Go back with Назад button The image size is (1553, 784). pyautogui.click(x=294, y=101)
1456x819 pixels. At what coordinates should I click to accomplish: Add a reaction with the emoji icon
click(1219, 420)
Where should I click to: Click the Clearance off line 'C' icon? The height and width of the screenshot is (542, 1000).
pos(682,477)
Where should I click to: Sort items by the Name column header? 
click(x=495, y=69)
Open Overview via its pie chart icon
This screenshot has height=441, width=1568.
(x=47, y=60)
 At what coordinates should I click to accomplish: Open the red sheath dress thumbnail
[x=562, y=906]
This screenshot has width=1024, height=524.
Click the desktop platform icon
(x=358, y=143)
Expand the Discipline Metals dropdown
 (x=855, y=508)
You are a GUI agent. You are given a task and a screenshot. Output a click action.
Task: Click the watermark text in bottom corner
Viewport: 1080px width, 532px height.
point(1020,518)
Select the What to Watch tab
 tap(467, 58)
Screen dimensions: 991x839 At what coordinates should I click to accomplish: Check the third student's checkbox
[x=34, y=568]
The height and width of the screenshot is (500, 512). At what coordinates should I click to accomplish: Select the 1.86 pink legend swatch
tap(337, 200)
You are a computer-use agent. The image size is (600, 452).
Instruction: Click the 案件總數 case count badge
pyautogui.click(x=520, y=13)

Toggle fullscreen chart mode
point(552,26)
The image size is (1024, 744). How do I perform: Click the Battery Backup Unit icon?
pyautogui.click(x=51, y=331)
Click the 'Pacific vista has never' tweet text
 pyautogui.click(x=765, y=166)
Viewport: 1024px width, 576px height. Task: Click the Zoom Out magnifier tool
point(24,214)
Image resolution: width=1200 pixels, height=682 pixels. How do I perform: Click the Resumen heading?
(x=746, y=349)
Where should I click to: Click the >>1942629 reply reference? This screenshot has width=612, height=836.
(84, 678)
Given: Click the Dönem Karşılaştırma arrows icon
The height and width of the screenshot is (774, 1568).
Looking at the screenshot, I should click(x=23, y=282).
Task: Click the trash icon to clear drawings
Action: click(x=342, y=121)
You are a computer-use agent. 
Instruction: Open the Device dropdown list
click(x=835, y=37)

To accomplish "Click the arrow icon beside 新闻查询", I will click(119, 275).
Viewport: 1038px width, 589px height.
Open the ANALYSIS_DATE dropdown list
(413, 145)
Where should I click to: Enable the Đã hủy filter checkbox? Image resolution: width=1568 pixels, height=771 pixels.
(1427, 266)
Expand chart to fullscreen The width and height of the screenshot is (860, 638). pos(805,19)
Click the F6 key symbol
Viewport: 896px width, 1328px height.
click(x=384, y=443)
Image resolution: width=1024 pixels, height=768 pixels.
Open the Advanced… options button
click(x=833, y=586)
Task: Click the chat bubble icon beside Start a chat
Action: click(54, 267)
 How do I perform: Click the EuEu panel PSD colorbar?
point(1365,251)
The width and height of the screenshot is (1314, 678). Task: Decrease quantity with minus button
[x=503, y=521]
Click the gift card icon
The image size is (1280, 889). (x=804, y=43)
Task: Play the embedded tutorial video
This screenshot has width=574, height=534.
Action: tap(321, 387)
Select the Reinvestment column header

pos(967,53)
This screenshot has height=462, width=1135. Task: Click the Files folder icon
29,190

• _Work to complete_: The expected output is one number, the tally of lines above containing "computer".

• _Task output_: 2